* Written instruction: Transcribe the following records line for line, leaving every character as it stands.

*** Material for this exercise

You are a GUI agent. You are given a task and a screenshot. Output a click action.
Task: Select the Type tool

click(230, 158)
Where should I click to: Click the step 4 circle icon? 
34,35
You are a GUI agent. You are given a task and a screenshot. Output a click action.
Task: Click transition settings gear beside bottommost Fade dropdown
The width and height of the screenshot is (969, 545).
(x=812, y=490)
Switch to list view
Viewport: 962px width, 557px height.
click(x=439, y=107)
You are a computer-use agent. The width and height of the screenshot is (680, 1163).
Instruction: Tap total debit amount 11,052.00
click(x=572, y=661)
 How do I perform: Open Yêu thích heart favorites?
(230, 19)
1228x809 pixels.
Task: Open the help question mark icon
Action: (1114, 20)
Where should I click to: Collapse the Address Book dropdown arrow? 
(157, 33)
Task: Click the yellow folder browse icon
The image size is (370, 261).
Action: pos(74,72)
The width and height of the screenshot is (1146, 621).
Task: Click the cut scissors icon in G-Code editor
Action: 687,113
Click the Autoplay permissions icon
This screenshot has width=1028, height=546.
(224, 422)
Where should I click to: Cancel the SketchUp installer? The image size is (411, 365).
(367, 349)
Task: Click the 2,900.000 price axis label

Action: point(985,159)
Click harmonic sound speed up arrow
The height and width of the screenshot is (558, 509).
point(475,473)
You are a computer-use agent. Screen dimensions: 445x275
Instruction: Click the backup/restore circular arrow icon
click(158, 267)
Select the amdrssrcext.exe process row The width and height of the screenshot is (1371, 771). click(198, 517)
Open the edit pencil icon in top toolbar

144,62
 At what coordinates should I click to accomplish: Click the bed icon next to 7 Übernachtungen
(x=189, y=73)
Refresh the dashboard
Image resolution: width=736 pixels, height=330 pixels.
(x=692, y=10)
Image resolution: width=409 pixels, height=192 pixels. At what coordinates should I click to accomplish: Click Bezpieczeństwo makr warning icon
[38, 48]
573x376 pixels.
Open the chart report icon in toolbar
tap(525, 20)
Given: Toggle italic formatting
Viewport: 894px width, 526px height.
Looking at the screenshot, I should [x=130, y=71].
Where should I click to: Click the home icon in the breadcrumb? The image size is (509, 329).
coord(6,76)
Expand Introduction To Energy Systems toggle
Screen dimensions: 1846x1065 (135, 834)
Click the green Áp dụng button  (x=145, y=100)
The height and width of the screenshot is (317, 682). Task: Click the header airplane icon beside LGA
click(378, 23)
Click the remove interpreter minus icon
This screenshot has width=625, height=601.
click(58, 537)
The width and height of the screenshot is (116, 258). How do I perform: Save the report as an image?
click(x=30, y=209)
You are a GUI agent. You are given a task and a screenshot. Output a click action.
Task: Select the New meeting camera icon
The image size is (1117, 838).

******

* Answer for this exercise:
You are a GUI agent. You are given a task and a screenshot. Output a click action.
Task: Select the Type tool

click(230, 158)
Where should I click to: Click the step 4 circle icon? 
34,35
You are a GUI agent. You are given a task and a screenshot. Output a click action.
Task: Click transition settings gear beside bottommost Fade dropdown
The width and height of the screenshot is (969, 545).
(x=812, y=490)
Switch to list view
Viewport: 962px width, 557px height.
click(x=439, y=107)
You are a computer-use agent. The width and height of the screenshot is (680, 1163).
Instruction: Tap total debit amount 11,052.00
click(x=572, y=661)
 How do I perform: Open Yêu thích heart favorites?
(230, 19)
1228x809 pixels.
Task: Open the help question mark icon
Action: (1114, 20)
Where should I click to: Collapse the Address Book dropdown arrow? 
(157, 33)
Task: Click the yellow folder browse icon
The image size is (370, 261).
Action: pos(74,72)
The width and height of the screenshot is (1146, 621).
Task: Click the cut scissors icon in G-Code editor
Action: 687,113
Click the Autoplay permissions icon
This screenshot has width=1028, height=546.
(224, 422)
Where should I click to: Cancel the SketchUp installer? The image size is (411, 365).
(367, 349)
Task: Click the 2,900.000 price axis label

Action: point(985,159)
Click harmonic sound speed up arrow
The height and width of the screenshot is (558, 509).
point(475,473)
You are a computer-use agent. Screen dimensions: 445x275
Instruction: Click the backup/restore circular arrow icon
click(158, 267)
Select the amdrssrcext.exe process row The width and height of the screenshot is (1371, 771). click(198, 517)
Open the edit pencil icon in top toolbar

144,62
 At what coordinates should I click to accomplish: Click the bed icon next to 7 Übernachtungen
(x=189, y=73)
Refresh the dashboard
Image resolution: width=736 pixels, height=330 pixels.
(x=692, y=10)
Image resolution: width=409 pixels, height=192 pixels. At what coordinates should I click to accomplish: Click Bezpieczeństwo makr warning icon
[38, 48]
573x376 pixels.
Open the chart report icon in toolbar
tap(525, 20)
Given: Toggle italic formatting
Viewport: 894px width, 526px height.
Looking at the screenshot, I should [x=130, y=71].
Where should I click to: Click the home icon in the breadcrumb? The image size is (509, 329).
coord(6,76)
Expand Introduction To Energy Systems toggle
Screen dimensions: 1846x1065 (135, 834)
Click the green Áp dụng button  (x=145, y=100)
The height and width of the screenshot is (317, 682). Task: Click the header airplane icon beside LGA
click(378, 23)
Click the remove interpreter minus icon
This screenshot has width=625, height=601.
click(58, 537)
The width and height of the screenshot is (116, 258). How do I perform: Save the report as an image?
click(x=30, y=209)
You are a GUI agent. You are given a task and a screenshot. Output a click action.
Task: Select the New meeting camera icon
The image size is (1117, 838).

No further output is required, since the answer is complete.